Trying to make sense of -stats-output-dir timings

In my efforts to analyze our build performance, I've been using the very helpful JSON files that -stats-output-dir spits out. But I'm struggling to make sense of some of the numbers based on my understanding of the compiler (which could be wrong) and what I'm seeing in the logs from the network file system daemon that our source files are read from.

This is a WMO build, so I have stats from the driver invocation and the single frontend invocation. To be extra-safe, I also defined SWIFTC_MAXIMUM_DETERMINISM to disable threading. (I also ran sudo purge to blow away macOS's in-memory file cache, because otherwise some of the file system calls wouldn't make it to FUSE so I could see them in the log, but I'm not sure if that's relevant aside from making the build take longer.)

According to the stats,

  • the driver started at Unix time 1562946109.388913 (8:41:49 AM) and wall clock time was 266.666 sec.
  • the frontend started at Unix time 1562946200.311746 (8:43:20 AM) and wall clock time was 175.606 sec.

So it looks like the driver is doing 91 seconds of work before it launches the frontend. I looked at my fs log to see what files were being read, and it looks like it's mostly reading module maps and header files. This module doesn't have a bridging header so I think that rules out PCH generation.

I thought that the driver could possibly be warming the module cache before invoking the frontend, but I didn't see any code that would do that, and all the timestamps of files in the module cache fall after that 91 seconds (i.e., during the frontend's execution).

What is the driver doing with these headers that takes this long?

1 Like

If you're sure the stats are coming from the driver, it's probably trying to decide if it needs to rebuild everything (because an external dependency changed) or just the files that changed. This can probably be drastically improved, but mostly hasn't been a source of attention because, well, compiling over a network filesystem isn't the common Xcode use case.

I'm just speculating that that's the problem based on what's here, though. Taking a profile of the driver process would be a lot more accurate.

cc @harlanhaskins for additional thoughts

Unfortunately I've had mixed success trying to reproduce this with Instruments.

Firstly, I think there's a bug (?) in the File Activity instrument where it starts counting time immediately when I click the Record button, even if it needs to pop up a dialog asking me for my password, and the amount of time that it takes me to do that is shown as a gap before the first mark in that graph.

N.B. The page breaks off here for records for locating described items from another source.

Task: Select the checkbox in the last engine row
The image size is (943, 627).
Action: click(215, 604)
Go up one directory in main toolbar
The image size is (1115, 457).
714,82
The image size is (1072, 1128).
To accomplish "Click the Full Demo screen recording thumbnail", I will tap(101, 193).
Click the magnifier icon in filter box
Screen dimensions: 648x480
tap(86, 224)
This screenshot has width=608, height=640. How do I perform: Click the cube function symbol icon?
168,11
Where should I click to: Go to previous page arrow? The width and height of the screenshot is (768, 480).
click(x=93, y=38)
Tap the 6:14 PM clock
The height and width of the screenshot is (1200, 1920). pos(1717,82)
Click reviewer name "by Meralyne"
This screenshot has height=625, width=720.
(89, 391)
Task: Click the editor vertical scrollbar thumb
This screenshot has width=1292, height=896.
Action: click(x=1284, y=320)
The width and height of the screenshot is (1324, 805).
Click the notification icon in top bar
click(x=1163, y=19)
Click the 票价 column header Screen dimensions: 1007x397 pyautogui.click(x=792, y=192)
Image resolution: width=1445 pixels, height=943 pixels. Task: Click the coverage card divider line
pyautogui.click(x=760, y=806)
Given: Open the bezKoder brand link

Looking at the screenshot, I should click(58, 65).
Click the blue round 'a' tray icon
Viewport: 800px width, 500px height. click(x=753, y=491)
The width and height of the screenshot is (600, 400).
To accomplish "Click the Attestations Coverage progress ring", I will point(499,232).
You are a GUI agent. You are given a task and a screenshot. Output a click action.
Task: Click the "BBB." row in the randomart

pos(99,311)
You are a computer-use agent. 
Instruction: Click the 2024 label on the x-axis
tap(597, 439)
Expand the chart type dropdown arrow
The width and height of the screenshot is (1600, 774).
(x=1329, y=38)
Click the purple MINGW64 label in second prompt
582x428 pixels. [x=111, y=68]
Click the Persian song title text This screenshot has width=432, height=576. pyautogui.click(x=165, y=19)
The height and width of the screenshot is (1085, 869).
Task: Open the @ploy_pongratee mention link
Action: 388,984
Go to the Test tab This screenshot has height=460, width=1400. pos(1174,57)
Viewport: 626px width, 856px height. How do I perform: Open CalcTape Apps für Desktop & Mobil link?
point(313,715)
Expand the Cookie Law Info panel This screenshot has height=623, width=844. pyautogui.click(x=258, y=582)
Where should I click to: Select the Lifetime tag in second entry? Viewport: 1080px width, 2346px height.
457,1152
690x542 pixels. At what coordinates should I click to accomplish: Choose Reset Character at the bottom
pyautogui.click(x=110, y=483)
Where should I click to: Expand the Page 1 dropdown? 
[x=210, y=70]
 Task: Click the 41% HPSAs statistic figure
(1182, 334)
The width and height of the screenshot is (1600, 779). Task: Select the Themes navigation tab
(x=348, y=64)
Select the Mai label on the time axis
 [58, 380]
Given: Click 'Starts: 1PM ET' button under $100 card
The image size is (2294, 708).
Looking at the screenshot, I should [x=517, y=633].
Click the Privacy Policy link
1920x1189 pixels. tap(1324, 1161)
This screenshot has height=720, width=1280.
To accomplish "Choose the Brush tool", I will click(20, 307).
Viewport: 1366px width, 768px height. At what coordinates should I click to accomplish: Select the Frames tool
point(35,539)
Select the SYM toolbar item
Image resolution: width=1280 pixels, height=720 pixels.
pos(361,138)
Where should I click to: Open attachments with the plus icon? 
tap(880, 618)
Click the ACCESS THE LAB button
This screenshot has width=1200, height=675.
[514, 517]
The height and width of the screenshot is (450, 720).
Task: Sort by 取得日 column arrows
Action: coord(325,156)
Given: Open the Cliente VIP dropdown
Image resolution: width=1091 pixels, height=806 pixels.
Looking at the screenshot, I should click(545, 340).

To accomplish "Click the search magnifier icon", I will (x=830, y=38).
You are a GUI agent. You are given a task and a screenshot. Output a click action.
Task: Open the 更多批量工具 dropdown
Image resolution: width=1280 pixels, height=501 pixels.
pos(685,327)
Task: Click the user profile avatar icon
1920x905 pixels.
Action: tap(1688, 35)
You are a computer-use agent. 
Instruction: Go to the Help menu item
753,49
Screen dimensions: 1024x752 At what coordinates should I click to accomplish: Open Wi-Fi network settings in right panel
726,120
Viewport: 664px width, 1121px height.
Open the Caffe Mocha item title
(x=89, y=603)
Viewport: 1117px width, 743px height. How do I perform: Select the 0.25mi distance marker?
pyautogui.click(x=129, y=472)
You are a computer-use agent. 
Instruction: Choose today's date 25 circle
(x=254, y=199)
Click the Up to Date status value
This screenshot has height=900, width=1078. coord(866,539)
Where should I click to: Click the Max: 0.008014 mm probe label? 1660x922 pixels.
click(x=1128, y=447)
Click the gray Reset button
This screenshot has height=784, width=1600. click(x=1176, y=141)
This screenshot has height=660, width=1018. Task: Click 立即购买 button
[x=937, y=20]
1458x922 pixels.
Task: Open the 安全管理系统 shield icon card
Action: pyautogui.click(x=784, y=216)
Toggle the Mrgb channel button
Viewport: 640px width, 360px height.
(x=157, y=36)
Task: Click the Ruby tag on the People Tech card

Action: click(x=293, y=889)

So I can't get the CPU profile and the file activity graphs lining up correctly :grimacing:

It looks like the driver isn't the issue though; I see the same odd behavior in the frontend. I ran the driver with -### to get the frontend command I could run directly. If I restart our FUSE process and do sudo purge, then run that frontend command wrapped in /usr/bin/time, I see wildly different wall times. In one case, /usr/bin/time reported 141.94 sec while the frontend's JSON file reported 53.87 sec—an 88 second gap.

Looking at the implementation of swift::performFrontend, the UnifiedStatsReporter gets created fairly late in the execution of that function. With a purged fs cache and recently restarted network fs daemon, could the missing 88 seconds be happening in some part of that function before stats begin getting collected? None of the code highlighted in the link above looked like it would be particularly long-running, though.

I'm pretty much willing to write this off as some kind of artifact of our FUSE daemon and/or purging macOS's in-memory fs cache. If I run the same command a second time, without purging anything, the gap shrinks significantly: /usr/bin/time reports 75.34 sec, frontend stats report 72.97 sec. But it's still puzzling that there is such a significant wall-time gap somewhere, unless there's something else that's going on that's just making the wall time it reports inaccurate in general.

It's possible, but I agree with you that it doesn't seem like anything should be hitting the filesystem here except for file lists, an output file map, and response files. Although maybe the stdlib gets imported before performCompile is actually called? I wouldn't think so, though. Definitely I think you've demonstrated that your filesystem is doing something.

I think you can avoid the password-on-every-run by running DevToolsSecurity on the command line, if you haven't already.